** Passage **
Shifting experiences of places in Prishtina

Following the war with Serbia in the late 1990s, a construction boom transformed Kosovo’s capital city. This has in turn transformed the rhythms of everyday life, writes ethnographer Karin Norman, as has an influx of rural migrants, UN and EU personnel and relief workers.

What kind of city is Prishtina, capital of Kosovo?1 This fairly small but congested city may, to a visitor, seem disconcertingly difficult to grasp and describe. It is both an erratically modernizing city while at the same time appearing ordinary, worn-down and polluted. It is a city one “loves to hate” as one of the few tourist guidebooks describes it. But how does everyday life evolve in this urban space?2

Newborn monument, Pristina, Kosovo, Serbia, 2012. Photo: Timon91. Source:Flickr

There are varying theoretical approaches to studying the city, the formations of its places and the different ways these are used by residents and visitors over time. For anthropology, the comparative study of cultural meanings of time and place and the formations of everyday life are integral to its theoretical and ethnographic endeavour. In some sense, this relates to Lefebvre’s conceptions of time and rhythm in relation to everyday life. However, it is in the study of people’s concrete, ongoing social interactions and experiences that anthropological knowledge is created, whether in villages or cities.

A number of analytical themes in the social sciences have informed studies of cities: ethnicity, division/segregation, gender, globalization, planning, to name a few (Low 1999: 5). Some would rather conceptualize Prishtina as a “post-conflict” city, a designation that has emerged also in various studies of architecture and planning (Bacic 2009, Shirlow 2006, Vöckler 2008). However, as with any categorization, the boundaries of meaning, of time and place, become blurred. When does the “post-conflict” matter, and how? In the case of present Prishtina, post-conflict mainly refers to the most recent conflict, the war in Kosovo with Serbia in the late 1990s. It is a reference to architectural and societal destruction and the radical change of policies, the influx of internally displaced persons from rural areas, the impact of international aid personnel, and to the (re)construction following the years of repression that led up to the war. Through the years, different forms of construction and destruction have been formative and transformative of Prishtina, and this history is part of what goes into the post-conflict city of today. It is not merely about linear historical time, but temporal scale of experiences, memories, and the rhythms of everyday life as they take place.

Prishtina has a long history, although this may be hard to believe as one walks about the town. For many centuries it has been an inhabited area, developing from a village in close proximity to greater Roman and Byzantine cities to a centre of crafts, trade and mining from at least the fourteenth century until the early 1900s when the Ottoman rule of the Balkans came to an end and Kosovo came under Serb rule as part of the Kingdom of Yugoslavia, and after WWII the socialist federation of Yugoslavia under Tito, and subsequently the more sinister rule that developed after the death of Tito in 1980 (Malcolm 1998). Prishtina became the capital of the province of Kosovo shortly after WWII.

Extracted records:
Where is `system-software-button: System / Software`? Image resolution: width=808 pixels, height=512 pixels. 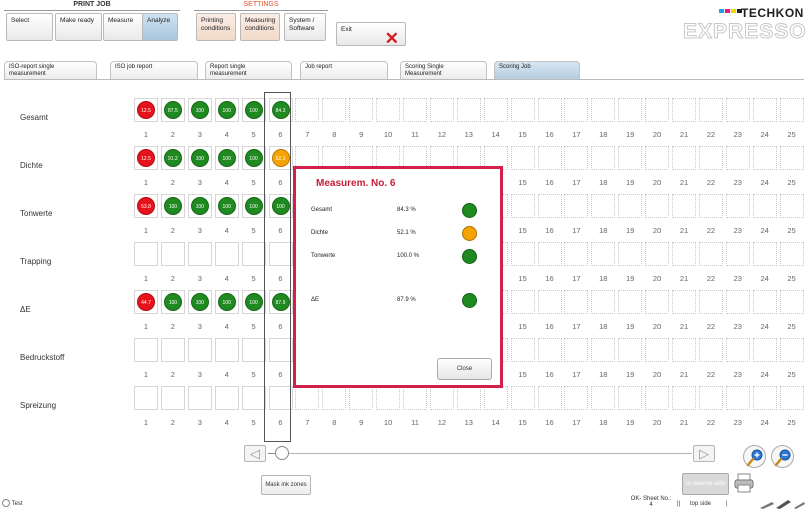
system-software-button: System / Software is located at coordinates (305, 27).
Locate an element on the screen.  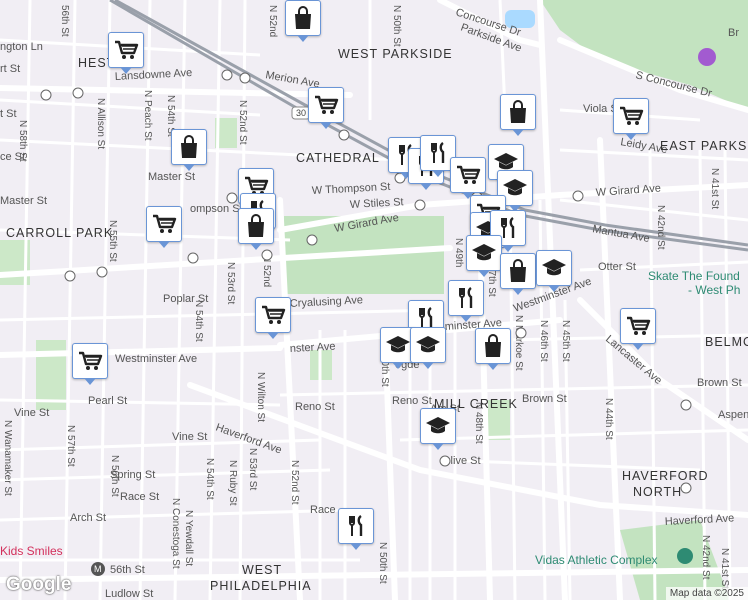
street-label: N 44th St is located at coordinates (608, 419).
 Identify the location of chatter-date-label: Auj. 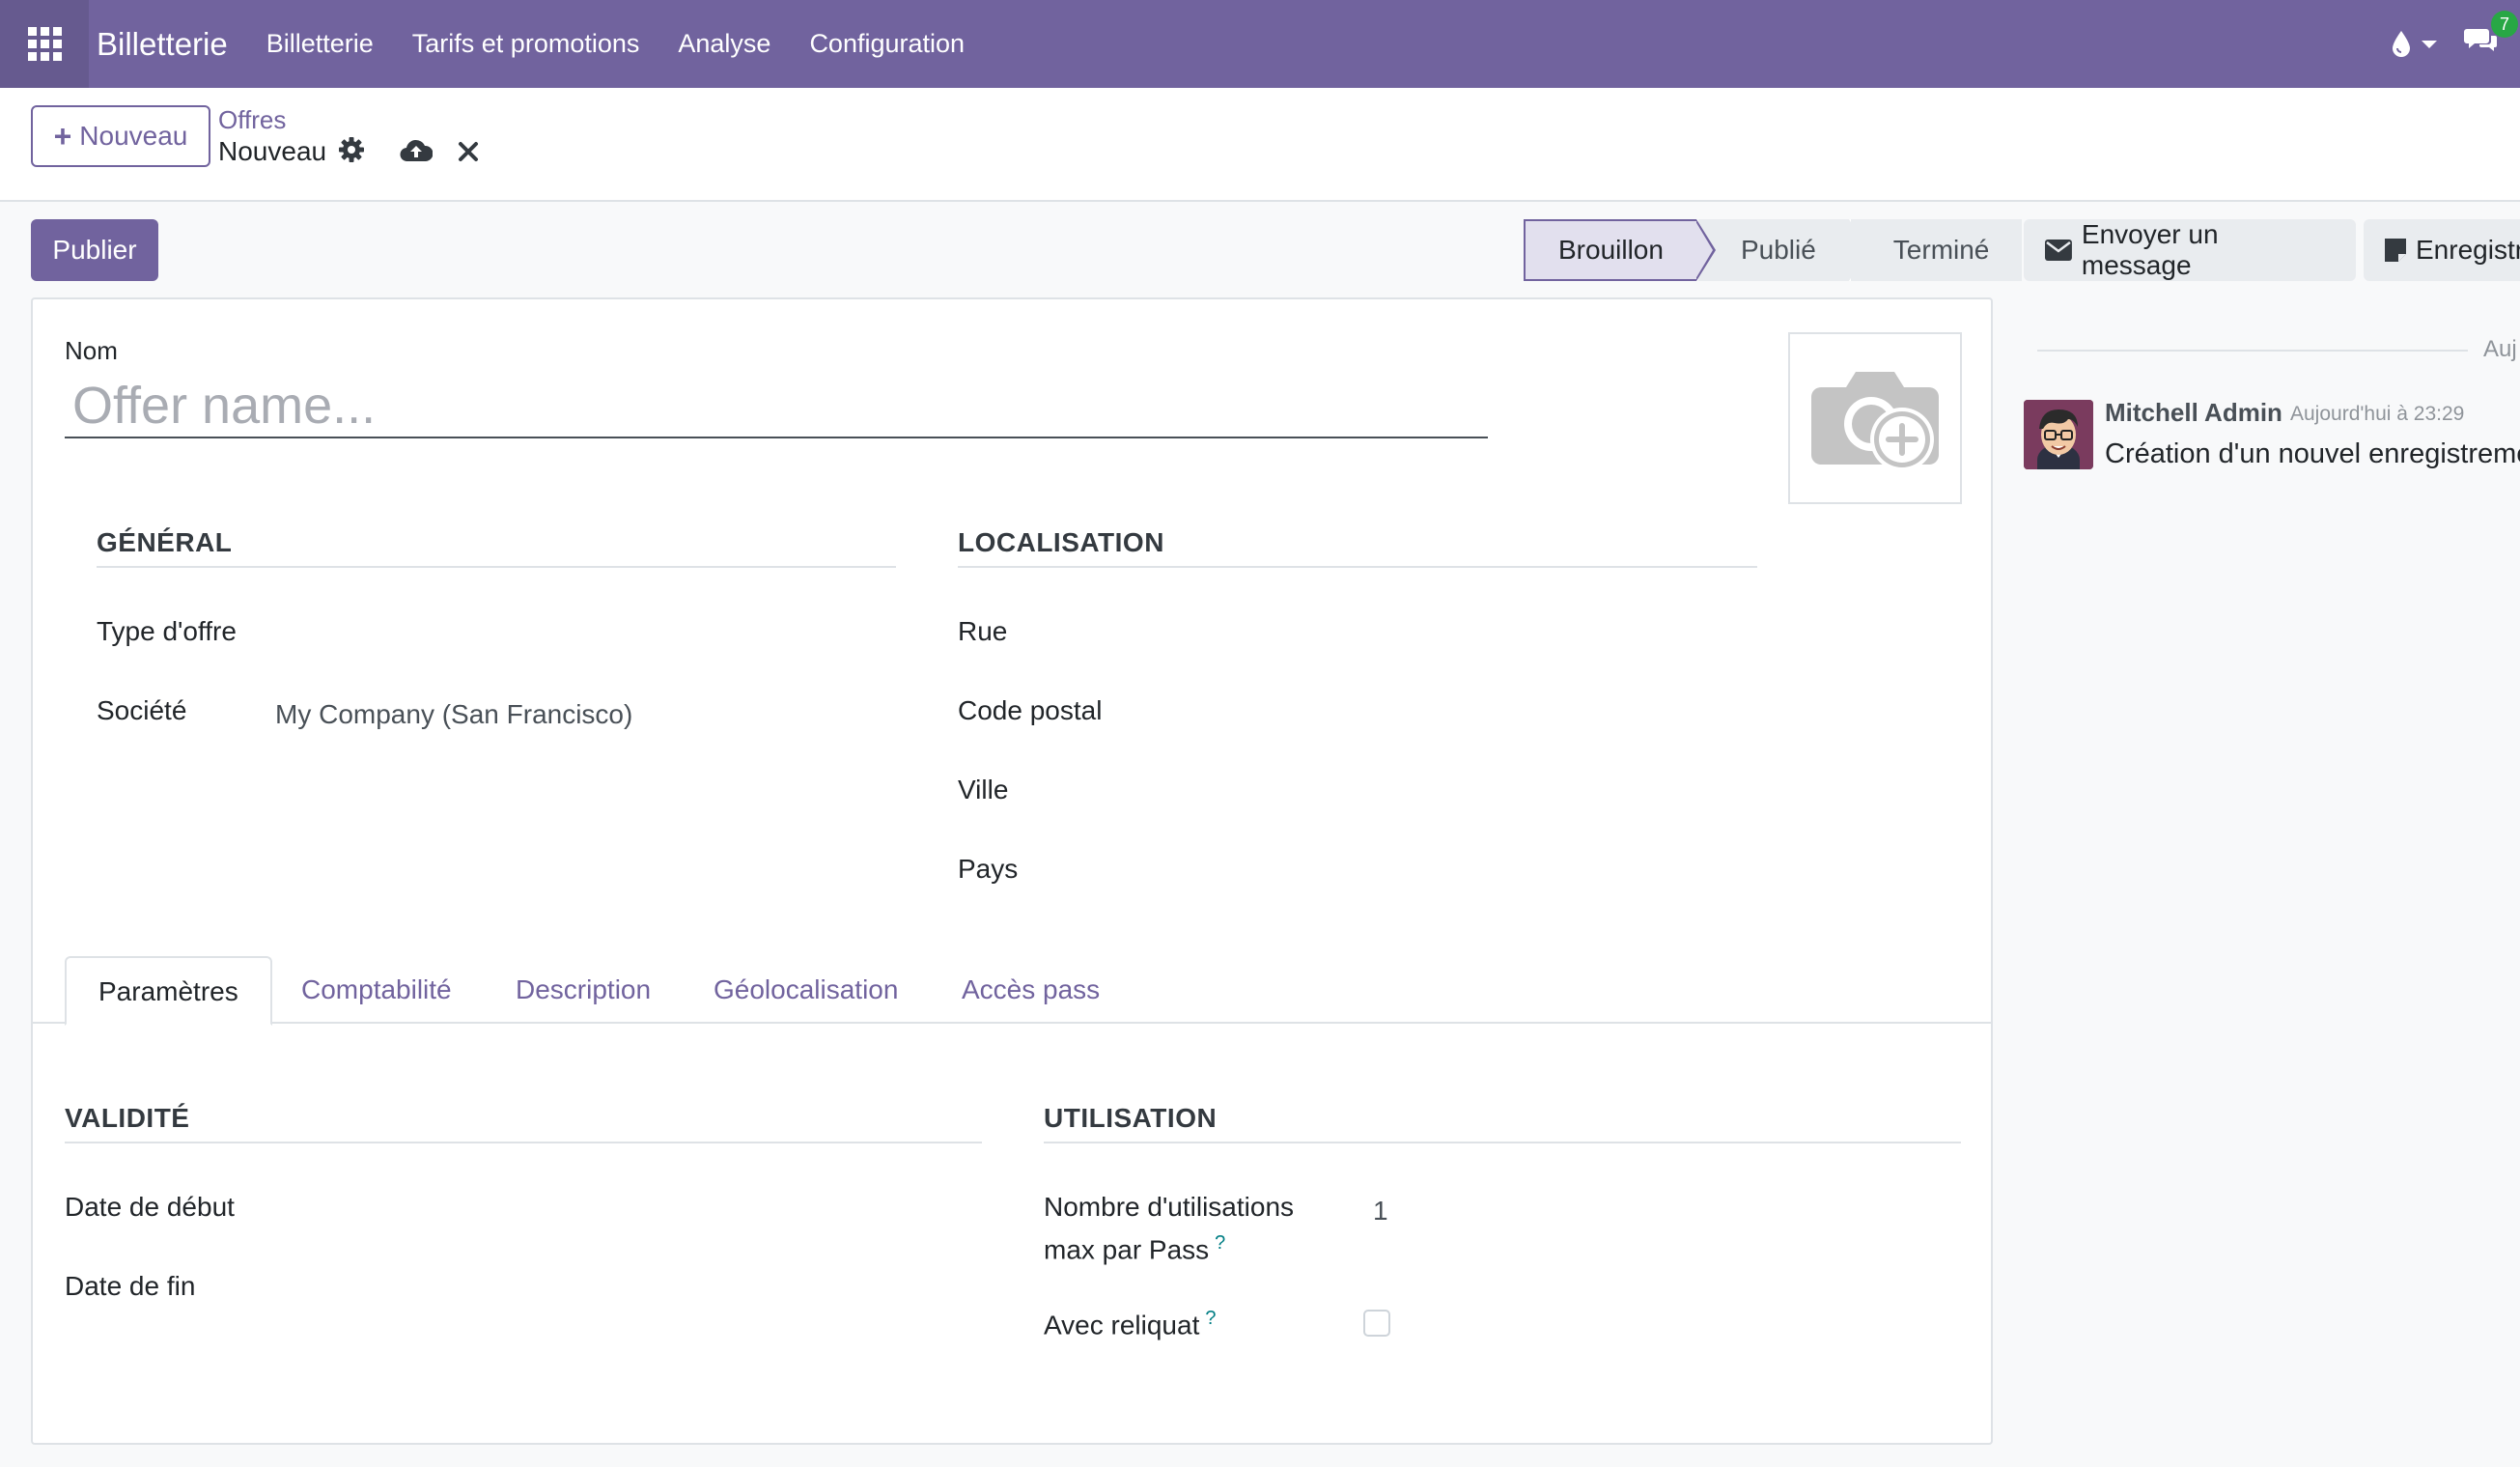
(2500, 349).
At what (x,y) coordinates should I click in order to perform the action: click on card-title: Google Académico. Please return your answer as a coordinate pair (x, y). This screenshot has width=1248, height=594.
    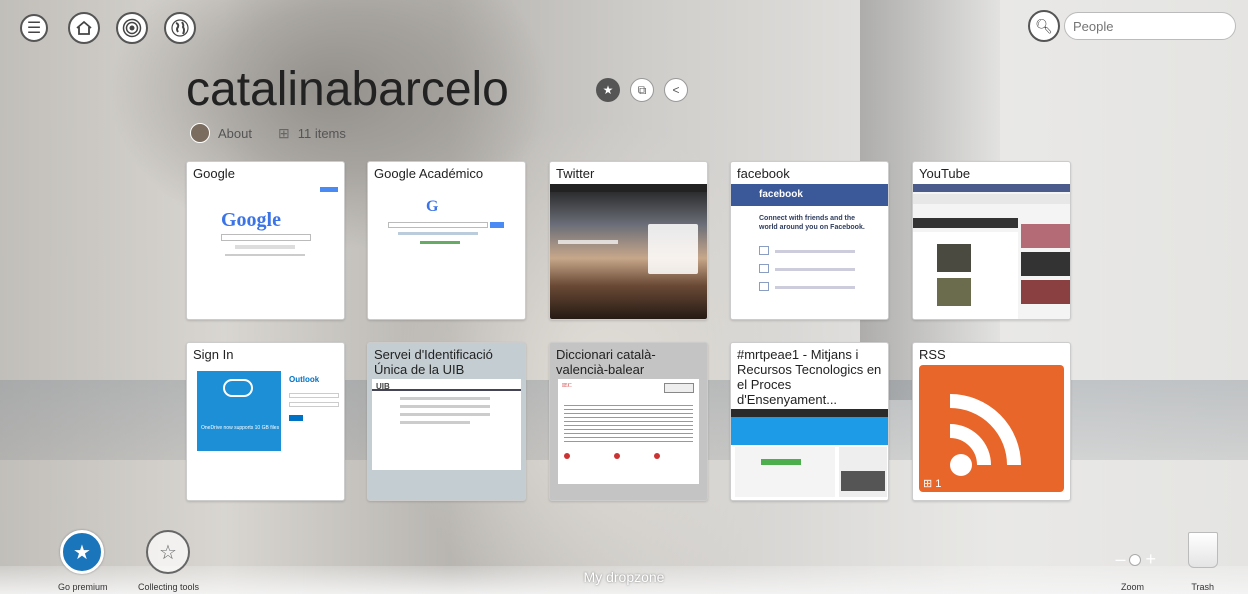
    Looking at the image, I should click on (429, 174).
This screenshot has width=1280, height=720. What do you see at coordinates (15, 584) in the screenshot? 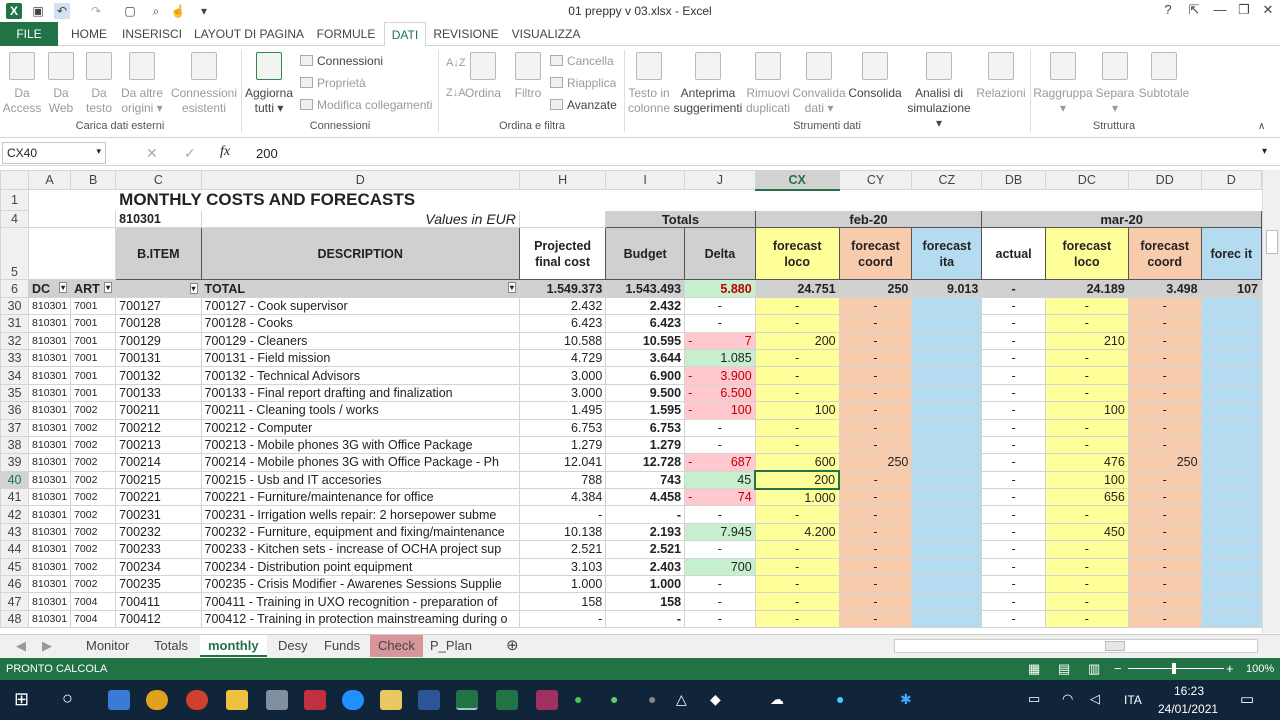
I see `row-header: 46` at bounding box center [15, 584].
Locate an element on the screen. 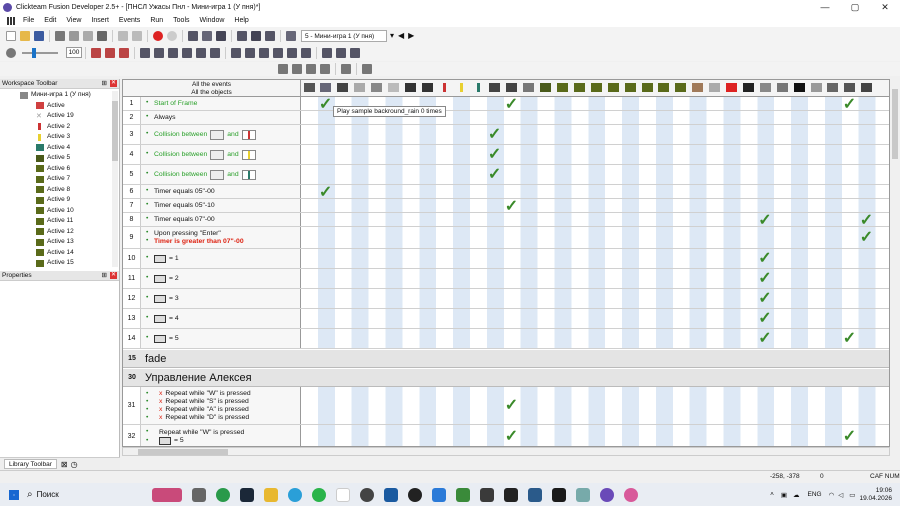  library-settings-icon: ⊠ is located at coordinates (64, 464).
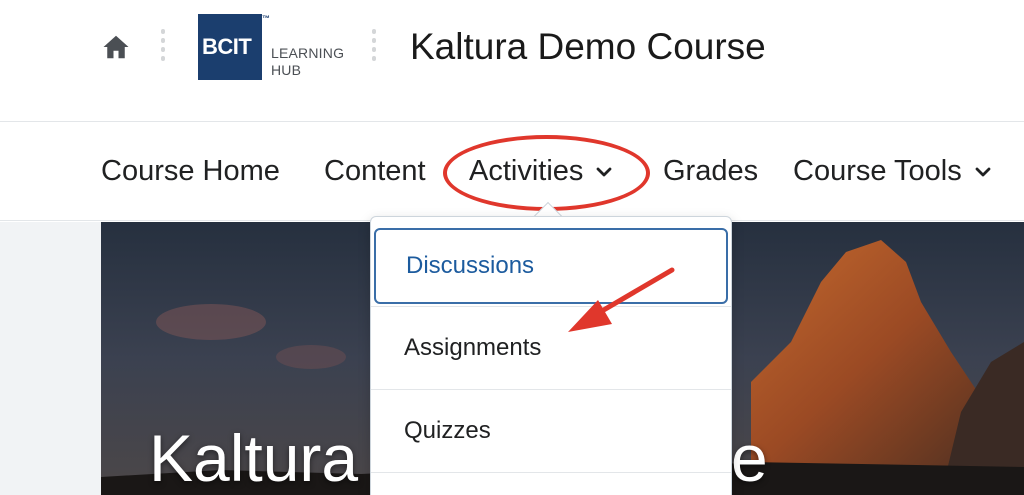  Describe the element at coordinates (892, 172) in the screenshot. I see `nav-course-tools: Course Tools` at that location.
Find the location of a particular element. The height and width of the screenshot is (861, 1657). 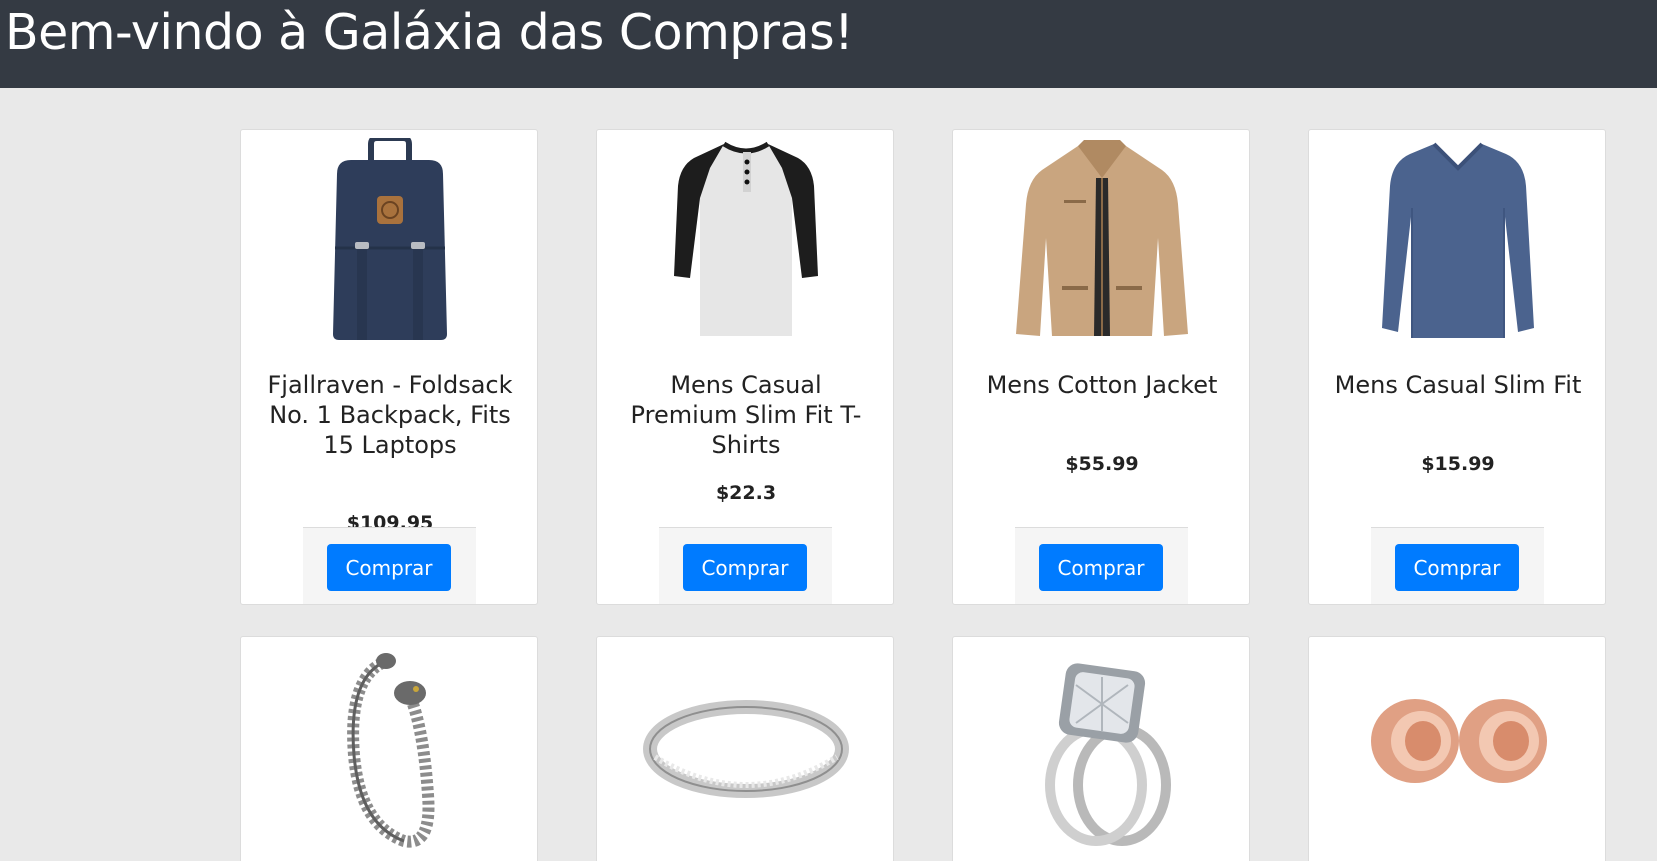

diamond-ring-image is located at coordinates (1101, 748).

** Task requirements **
A - Reproduce the stretch of the Prishtina passage that begins with "Newborn monument, Pristina, Kosovo, Serbia, 2012." and ends with "villages or cities.".
B - Name the analytical themes from the social sciences that the Prishtina passage says have informed studies of cities.
C - Does the Prishtina passage support each statement? (i) Prishtina became the capital of the province of Kosovo shortly after WWII. (ii) Tito died in 1990. (iii) A tourist guidebook calls Prishtina a city one loves to visit.
Nothing in the listing is needed here.

** Task-by-task outputs **
A -
Newborn monument, Pristina, Kosovo, Serbia, 2012. Photo: Timon91. Source:Flickr

There are varying theoretical approaches to studying the city, the formations of its places and the different ways these are used by residents and visitors over time. For anthropology, the comparative study of cultural meanings of time and place and the formations of everyday life are integral to its theoretical and ethnographic endeavour. In some sense, this relates to Lefebvre’s conceptions of time and rhythm in relation to everyday life. However, it is in the study of people’s concrete, ongoing social interactions and experiences that anthropological knowledge is created, whether in villages or cities.

B -
- ethnicity
- division/segregation
- gender
- globalization
- planning

C -
(i) Yes: "Prishtina became the capital of the province of Kosovo shortly after WWII."
(ii) No: "after the death of Tito in 1980"
(iii) No: "It is a city one “loves to hate” as one of the few tourist guidebooks describes it."